◆ **Data provided**:
-- Opening Marker --
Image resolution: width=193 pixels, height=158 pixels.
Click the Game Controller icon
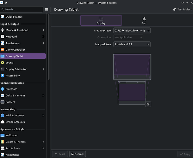click(3, 50)
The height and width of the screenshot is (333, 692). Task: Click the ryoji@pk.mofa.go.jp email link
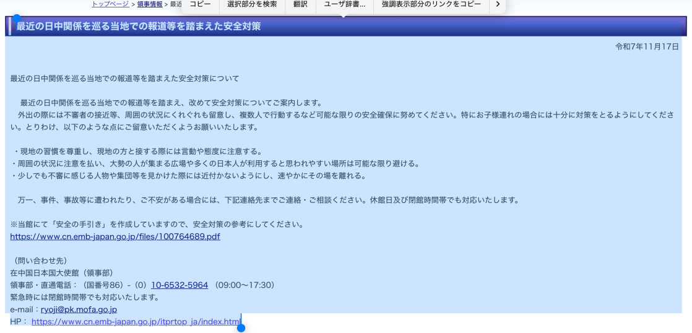click(x=79, y=309)
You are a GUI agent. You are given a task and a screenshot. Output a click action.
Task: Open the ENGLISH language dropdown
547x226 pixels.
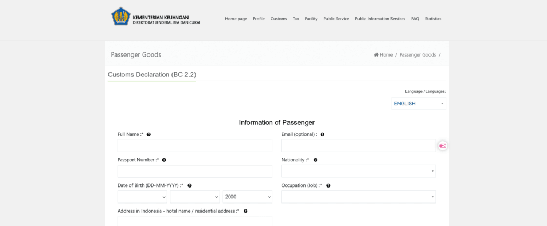click(418, 104)
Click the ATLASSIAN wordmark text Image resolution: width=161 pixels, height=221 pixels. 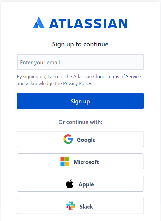coord(88,23)
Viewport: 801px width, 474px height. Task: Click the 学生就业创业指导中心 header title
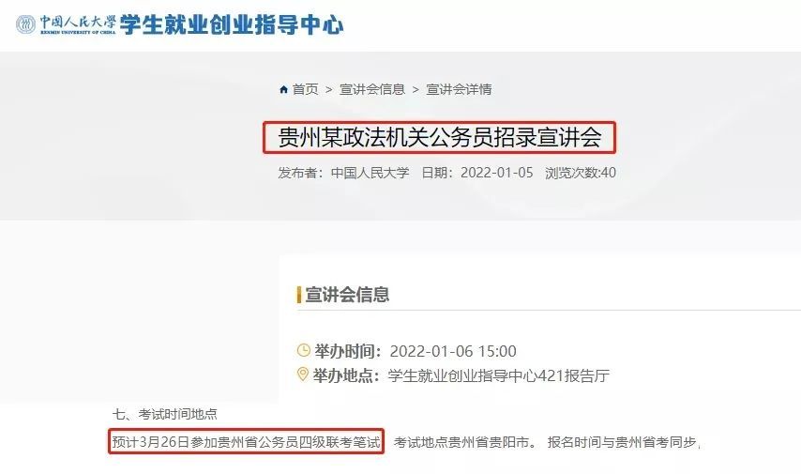point(232,24)
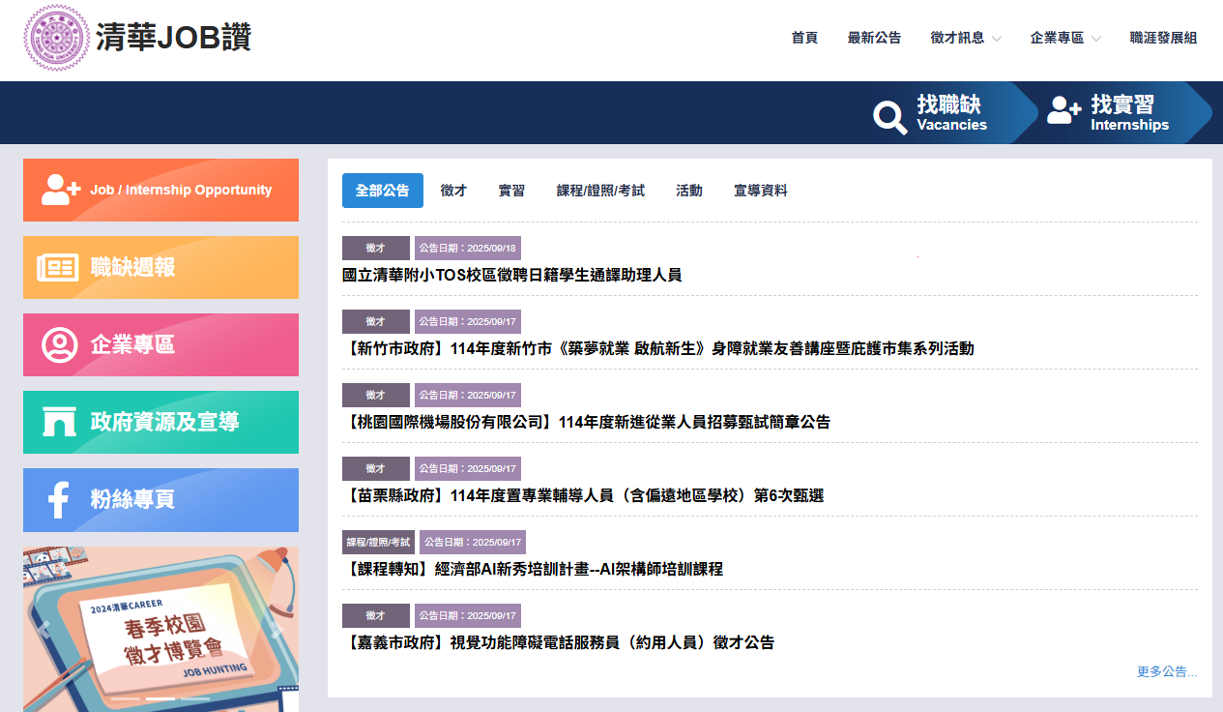Screen dimensions: 1223x712
Task: Open 最新公告 in the top menu
Action: click(x=874, y=38)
-- Closing Marker --
◆ **What the task requires**: From the first line of the entries above down to the line holding "You are a GUI", quote each line exactly and nothing else, skipping pictures.

◆ **Answer box**:
Image resolution: width=193 pixels, height=158 pixels.
Click the Game Controller icon
click(3, 50)
The height and width of the screenshot is (333, 692). Task: Click the ryoji@pk.mofa.go.jp email link
click(x=79, y=309)
You are a GUI agent. You are given a task and a screenshot. Output a click action.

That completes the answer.